O entrevero do presidente da República com a Anvisa no que se refere à vacina contra a Covid se transformou num cavalo de batalha desde a aprovação inicial do imunizante, sempre no sentido de lançar dúvidas quanto a sua eficácia, sendo folclórica a pilhéria de que a pessoa ao se imunizar poderia se transformar em jacaré. Mas a aprovação do imunizante para crianças de 5 a 11 anos causou no presidente da República e em seu pequeno grupo de apoio, inclusive no ministro da Saúde, Marcelo Queiroga, uma tremenda revolta, muito embora a vacina já tenha sido aplicada em milhões de crianças na mesma faixa etária ao redor do mundo, principalmente em países desenvolvidos, sem nenhum registro de casos adversos de forma grave, e ainda o fato de que há centenas de registros de óbitos de crianças nessa mesma faixa etária causados pela Covid. Não obstante, o presidente e o grupo radical que o apoio, se fia em tratamentos com medicamentos comprovadamente ineficazes contra a doença, que já vitimaram muitas vidas, e se apegam a um bordão muito usado durante a campanha eleitoral de 2018, “Brasil acima de tudo, Deus acima de todos”, que tem relação com o movimento integralista, de Plínio Salgado; com a ideia de um patriotismo muito peculiar, de que somente os que pensam da mesma forma que eles são patriotas; e também a ideia de um Deus que é muito específico desse mesmo grupo radical, um Deus vingador e que castiga a quem não se comporta da forma que eles entendem que deva ser adequada a um “cristão”.

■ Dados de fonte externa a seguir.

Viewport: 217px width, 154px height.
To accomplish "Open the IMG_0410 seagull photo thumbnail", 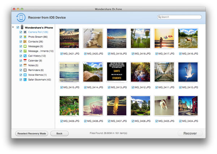I will 188,72.
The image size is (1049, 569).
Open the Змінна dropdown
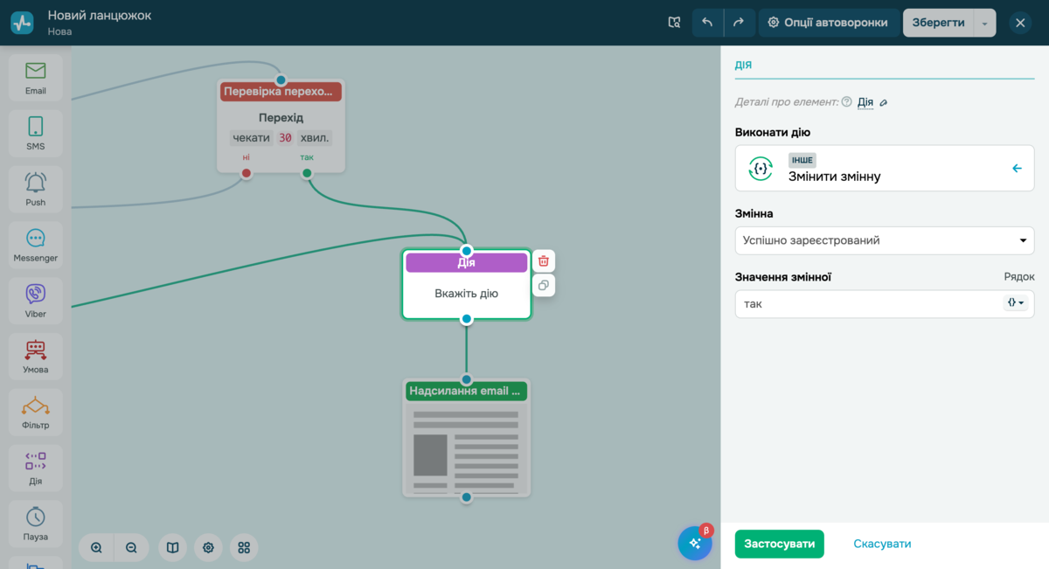pyautogui.click(x=884, y=240)
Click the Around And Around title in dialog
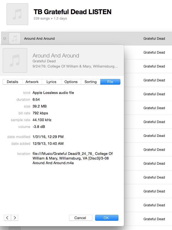172x230 pixels. [x=56, y=56]
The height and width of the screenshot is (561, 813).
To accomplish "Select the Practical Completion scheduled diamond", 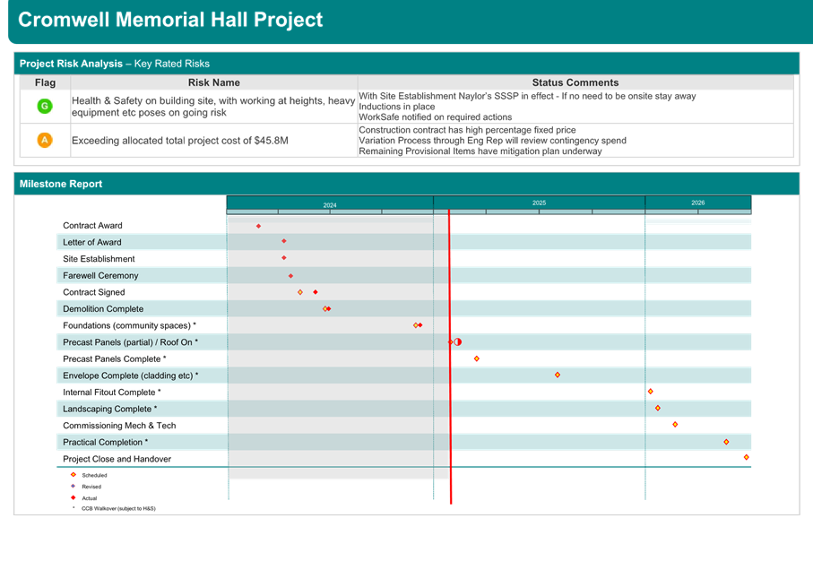I will point(726,442).
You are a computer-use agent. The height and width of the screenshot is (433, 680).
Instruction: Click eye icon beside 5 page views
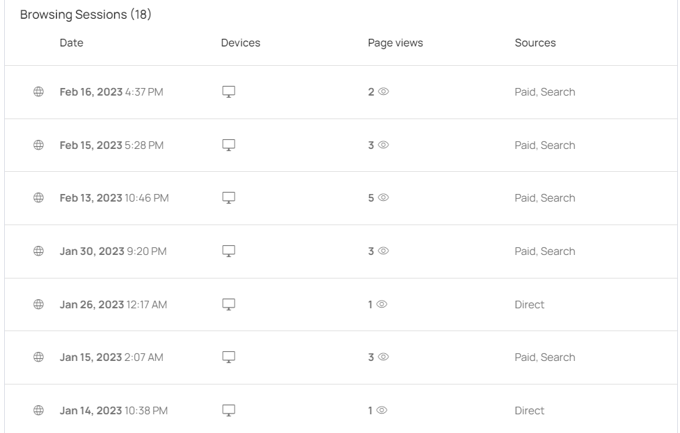click(x=384, y=198)
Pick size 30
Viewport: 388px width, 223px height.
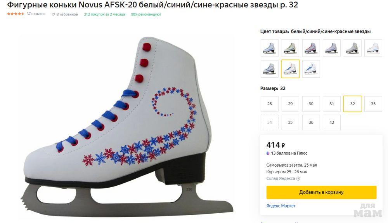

O último lance da contenda que tem de um lado o presidente negaceiro, o seu grupo radical, e de outro lado a maioria da população que já se vacinou contra a Covid – mais de 75% com a primeira dose e cerca 68% também com a segunda dose, ciclo vacinal completo – foi dado pelo presidente da Anvisa, Antônio Barra Torres, que emitiu uma nota muito adequada em resposta a uma provocação falaciosa do chefe da Nação, que durante uma entrevista a uma emissora de rádio indagou: “O que que está por trás disso? Qual o interesse da Anvisa por trás disso aí? Qual o interesse das pessoas taradas por vacina?". Na nota o presidente da Anvisa faz um relato sucinto e preciso da atuação da nossa agência reguladora, justifica os atos que culminaram com a aprovação da vacina da farmacêutica Pfizer para crianças de 5 a 11 anos, e arremata com dois trechos com os quais concluo esse artigo: "Se o senhor dispõe de informações que levantem o menor indício de corrupção sobre este brasileiro, não perca tempo nem prevarique, Senhor Presidente. Determine imediata investigação policial sobre a minha pessoa aliás, sobre qualquer um que trabalhe hoje na Anvisa, que com orgulho eu tenho o privilégio de integrar."; "Agora, se o Senhor não possui tais informações ou indícios, exerça a grandeza que o seu cargo demanda e, pelo Deus que o senhor tanto cita, se retrate. Estamos combatendo o mesmo inimigo e ainda há muita guerra pela frente".